- [QUESTIONS]
1. Copy the end-of-life planning excerpt starting at "This is a legal" and ending at "over your documents.", changing "Digital Executor" to "Online Executor".
2. What does the end-of-life planning excerpt give as the cost for both Lasting Power of Attorney forms?

- [PAGE EXCERPT]
━━━━━━━━━━━━━━━━━━━━
Put some time aside to think about and write down your thoughts under the areas we have given in WHAT TO COVER IN YOUR PLAN
Have a conversation with a close friend or family member and then write down your conclusions
Do it online (you can print off the forms too) https://compassionindying.org.uk/library/
Talk to an End of Life Doula who will support you to prepare your plan https://eol-doula.uk/contact-us/
How Do I get Started
MAX 71 - EXAMPLE PLAN 4
Max has recently found he has been forgetting things which is not in his nature and so he believes he might have the onset of dementia. While this has been a big concern for Max, he felt a sense of relief when he completed his Advance Plan
What I Do & Don't Want
An Advance Decision allows you to record any medical treatments that you do not want to be given in the future in case you later lack capacity and cannot make or communicate a decision for yourself. These treatments may be life-prolonging at the expense of quality of life. The legal name is an Advance Decision to Refuse Treatment, and it is sometimes called a Living Will or an Advance Directive. If an Advance Decision meets certain simple requirements it is legally binding. Your Advance Decision will only be used if you lack capacity to make a decision.
An Advance Statement allows you to make general statements describing your wishes and preferences about future care should you be unable to make or communicate a decision or express your preferences at the time. You may want it to reflect religious or other beliefs and important aspects of your life. You can include things such as food and drink preferences, type of clothes you like to wear, music, TV or DVD preferences, or whether you like a bath or a shower etc. You can say who you would like to visit you or be consulted about your care.
Lasting Power of Attorney (LPA)
This is a legal document that lets you appoint someone to help you make decisions or make decisions on your behalf should you ever lack capacity. You can register with the Office of the Public Guardian
There are two separate forms - Health & Welfare LPA and Financial LPA. The cost for both is £164
As much of our banking, photos, videos, data and files are online, it is worth planning for your digital legacy. This can be done by leaving specific instructions in a Will or appointing a Digital Executor.
Over half of Adults in the UK do not have a will. You can draw up your own will if your affairs are straightforward. You can get excellent advice from https://www.citizensadvice.org.uk/family/death-and-wills/wills/
But you might want to go to a solicitor to discuss the matter or get them to check over your documents.
━━━━━━━━━━━━━━━━━━━━
- [DATA SEGMENT]
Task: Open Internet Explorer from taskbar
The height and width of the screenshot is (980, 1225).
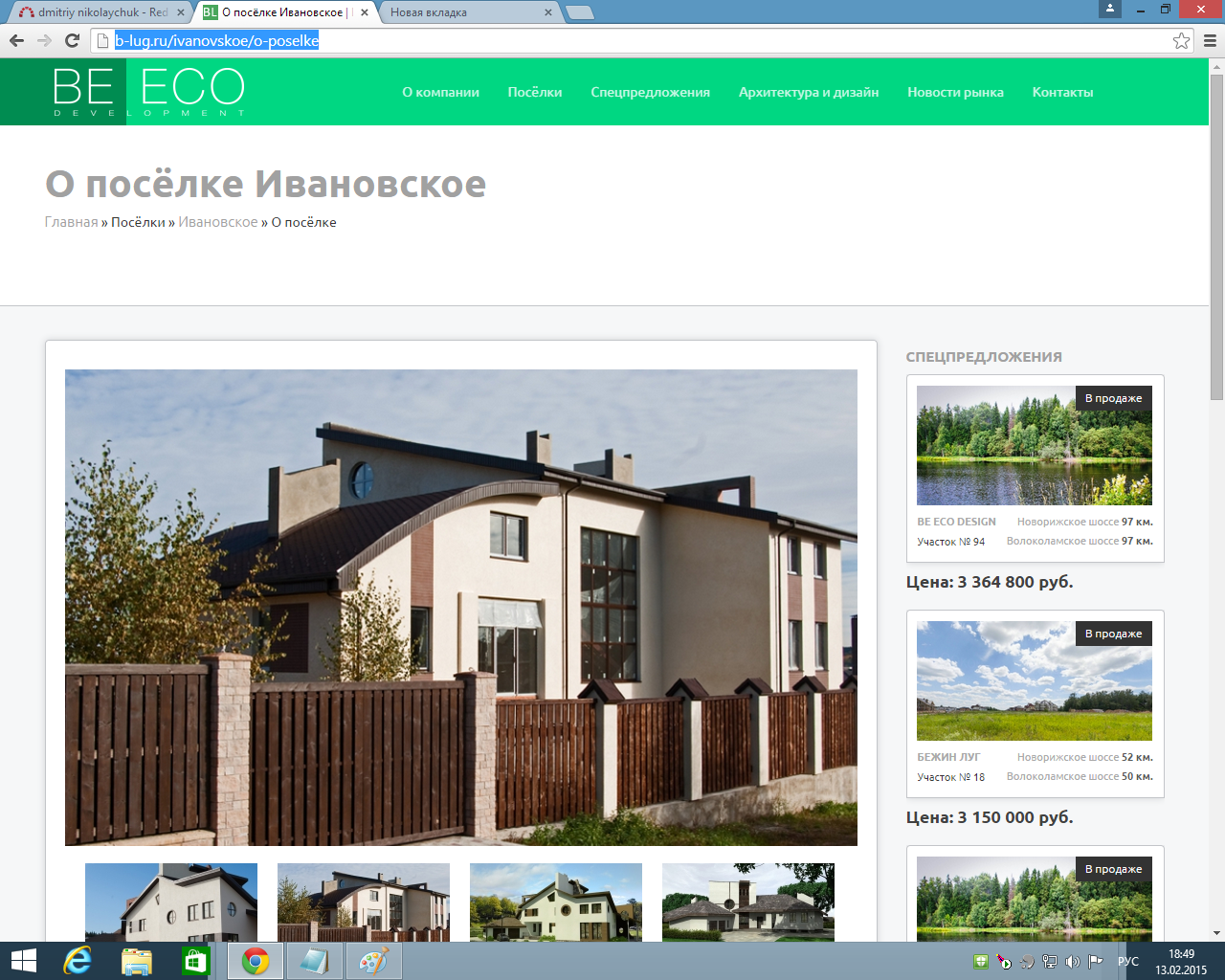Action: (77, 961)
━━━━━━━━━━━━━━━━━━━━
- [YOUR WRITTEN ANSWERS]
1.
This is a legal document that lets you appoint someone to help you make decisions or make decisions on your behalf should you ever lack capacity. You can register with the Office of the Public Guardian
There are two separate forms - Health & Welfare LPA and Financial LPA. The cost for both is £164
As much of our banking, photos, videos, data and files are online, it is worth planning for your digital legacy. This can be done by leaving specific instructions in a Will or appointing a Online Executor.
Over half of Adults in the UK do not have a will. You can draw up your own will if your affairs are straightforward. You can get excellent advice from https://www.citizensadvice.org.uk/family/death-and-wills/wills/
But you might want to go to a solicitor to discuss the matter or get them to check over your documents.

2. £164